Il est tiré de sa torpeur vénéneuse par la visite d'un avocat venu lui apporter une lettre posthume de son ennemi juré, le Capitaine Clarence Jefferson. Un flic bien corrompu qui l'a torturé pour le contraindre à livrer son propre frère, Luther, coupable d'avoir délesté  une banque d'une bonne partie de ses avoirs. La lettre est accompagnée d'un billet d'avion que Jefferson lui conseille fortement d'utiliser très vite au cas où il n'accepterait pas la mission qu'il lui confie, à savoir récupérer deux valises remplies de documents ultra compromettants pour bon nombre d'huiles du sud des Etats-Unis, et les confier à la presse. Pour compliquer les choses, Jefferson ne lui livre qu'une partie des informations. Le reste étant entre les mains d'une certaine Lenna Parillaud,veuve du milliardaire Filmore Eastman Faroe, femme d'affaires richissime, que Grimes devra rencontrer s'il veut mener à bien le défi que lui lance Jefferson. Voilà, vous avez fait la connaissance des personnages principaux. Quoique... Le personnage principal de ce roman, c'est en fait le mal, incarné par l'incroyable Jefferson, ce flic au destin funeste dont vous découvrirez petit à petit la nature, la faculté de nuisance et, au bout du compte, l'ambiguïté  majeure. Côté personnages secondaires, on est bien gâtés aussi avec le vieux George Grimes, père du bon docteur et casse-cou majeur ; Ella, chanteuse de jazz qui va payer le prix fort pour découvrir ses origines ; Titus Oates, roi de la contrebande et du pilotage d'avion, fasciné par l'islam; le chien Gul, miraculeusement échappé d'un massacre, et qui connaîtra une seconde vie héroïque.

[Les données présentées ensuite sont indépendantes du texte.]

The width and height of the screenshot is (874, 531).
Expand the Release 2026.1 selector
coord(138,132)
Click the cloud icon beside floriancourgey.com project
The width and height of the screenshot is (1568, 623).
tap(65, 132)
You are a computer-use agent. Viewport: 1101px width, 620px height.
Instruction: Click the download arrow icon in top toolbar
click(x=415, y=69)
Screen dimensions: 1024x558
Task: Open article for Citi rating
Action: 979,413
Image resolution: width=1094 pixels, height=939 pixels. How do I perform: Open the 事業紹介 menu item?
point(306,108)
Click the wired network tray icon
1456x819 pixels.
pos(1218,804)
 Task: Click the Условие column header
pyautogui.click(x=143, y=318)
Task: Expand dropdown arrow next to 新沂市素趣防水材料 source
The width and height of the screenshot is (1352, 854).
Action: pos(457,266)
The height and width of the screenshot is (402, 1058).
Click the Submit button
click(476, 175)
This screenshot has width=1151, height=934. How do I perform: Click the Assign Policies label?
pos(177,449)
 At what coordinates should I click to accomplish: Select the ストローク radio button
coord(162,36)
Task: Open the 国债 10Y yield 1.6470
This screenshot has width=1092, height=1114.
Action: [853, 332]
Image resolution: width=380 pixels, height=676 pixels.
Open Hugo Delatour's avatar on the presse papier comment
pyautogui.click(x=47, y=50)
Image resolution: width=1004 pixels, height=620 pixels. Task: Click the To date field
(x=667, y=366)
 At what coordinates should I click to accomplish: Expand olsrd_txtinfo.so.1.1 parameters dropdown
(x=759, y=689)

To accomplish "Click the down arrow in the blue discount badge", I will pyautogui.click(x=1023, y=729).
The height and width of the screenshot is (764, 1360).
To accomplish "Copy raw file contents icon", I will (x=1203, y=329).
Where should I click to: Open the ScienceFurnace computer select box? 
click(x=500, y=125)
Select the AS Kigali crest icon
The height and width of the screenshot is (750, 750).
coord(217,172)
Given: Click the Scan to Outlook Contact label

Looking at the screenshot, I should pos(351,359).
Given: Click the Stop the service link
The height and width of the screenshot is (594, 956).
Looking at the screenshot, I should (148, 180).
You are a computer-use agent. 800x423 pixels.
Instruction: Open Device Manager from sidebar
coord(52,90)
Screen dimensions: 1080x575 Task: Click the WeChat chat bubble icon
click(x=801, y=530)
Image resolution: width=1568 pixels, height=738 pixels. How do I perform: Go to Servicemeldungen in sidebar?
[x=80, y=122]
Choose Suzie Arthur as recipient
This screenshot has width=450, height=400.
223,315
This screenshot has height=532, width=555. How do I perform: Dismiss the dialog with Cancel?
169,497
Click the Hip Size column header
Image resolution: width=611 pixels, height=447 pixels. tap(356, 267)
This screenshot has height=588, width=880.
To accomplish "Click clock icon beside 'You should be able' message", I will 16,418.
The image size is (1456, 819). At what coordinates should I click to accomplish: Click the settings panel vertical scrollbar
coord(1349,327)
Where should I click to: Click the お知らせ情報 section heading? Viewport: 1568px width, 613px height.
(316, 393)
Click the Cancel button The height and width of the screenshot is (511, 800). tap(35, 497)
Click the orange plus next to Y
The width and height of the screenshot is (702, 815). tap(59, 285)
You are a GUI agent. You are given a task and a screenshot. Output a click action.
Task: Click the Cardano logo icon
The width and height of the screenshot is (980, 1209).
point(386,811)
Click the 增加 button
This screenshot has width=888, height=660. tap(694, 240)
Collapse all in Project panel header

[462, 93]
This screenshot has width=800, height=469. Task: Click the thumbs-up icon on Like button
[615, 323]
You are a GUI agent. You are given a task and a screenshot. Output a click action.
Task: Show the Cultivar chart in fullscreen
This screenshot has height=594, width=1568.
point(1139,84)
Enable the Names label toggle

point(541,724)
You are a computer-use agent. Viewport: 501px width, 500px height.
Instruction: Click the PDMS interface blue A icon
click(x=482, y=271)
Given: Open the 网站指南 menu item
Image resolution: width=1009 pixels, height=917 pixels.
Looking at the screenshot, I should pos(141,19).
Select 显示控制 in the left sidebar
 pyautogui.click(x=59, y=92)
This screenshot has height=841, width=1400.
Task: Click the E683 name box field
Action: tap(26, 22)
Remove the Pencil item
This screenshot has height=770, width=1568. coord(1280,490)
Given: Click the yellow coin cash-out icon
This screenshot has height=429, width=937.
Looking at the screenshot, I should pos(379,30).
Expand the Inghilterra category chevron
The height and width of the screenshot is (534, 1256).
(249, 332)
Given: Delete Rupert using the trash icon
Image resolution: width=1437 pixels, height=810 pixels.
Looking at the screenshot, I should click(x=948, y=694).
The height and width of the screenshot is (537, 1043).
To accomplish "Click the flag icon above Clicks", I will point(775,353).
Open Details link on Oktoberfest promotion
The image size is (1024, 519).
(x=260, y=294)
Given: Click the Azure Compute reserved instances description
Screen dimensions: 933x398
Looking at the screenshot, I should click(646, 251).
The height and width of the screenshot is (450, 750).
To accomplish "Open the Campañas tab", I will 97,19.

Il ne s'agirait pas d'oublier les lieux où s'enracine le roman, et qui jouent un rôle pratiquement aussi important que les humains qui entrent en action, comme mus par un marionnettiste invisible. La Maison de pierre, cube de béton qui recèle en son sein une effroyable prison. Et puis la Vieille Maison, Arcadia la mal nommée, là où naquit le mal qui gangrène la vie de tous ces personnages.

Sur fond de Sud des Etats-Unis, entre Louisiane et Georgie, cette croisade cruelle et violente, à la poursuite d'un idéal de vérité qui ne sera atteint qu'au prix de multiples trahisons, ratages et explosions de violence, laisse une trace qui dépasse largement le déroulement de l'intrigue. Willocks a un véritable génie pour alterner les descriptions d'actions hyper-réalistes avec les envolées sombres et quasi mystiques qui accompagnent les passages sur Jefferson, un personnage où le génie le dispute à l'horreur. Souvent, dans les scènes d'action de la littérature, on a bien du mal à visualiser les mouvements des protagonistes. Là, pas besoin d'efforts pour visualiser les actes, les gestes, les changements de position: Willocks les décrit avec un tel réalisme qu'on se croirait devant un écran de cinéma. Le fait qu'il soit également scénariste et cinéphile n'est sûrement pas étranger à l'affaire. Quant à l'aspect métaphysique du roman, il est particulièrement bien exprimé dans ce passage, vers la fin du roman, où Willocks pose LA bonne question : la grandeur se dissout-elle dans le mal? La grandeur dans le mal est-elle encore la grandeur ? Ne comptez pas sur ce roman où l'amour n'est jamais heureux, où la solitude est toujours au bout du chemin, où la douleur règne en maître, pour vous donner une réponse définitive. Mais la question, à coup sûr, n'a pas fini de nous obséder.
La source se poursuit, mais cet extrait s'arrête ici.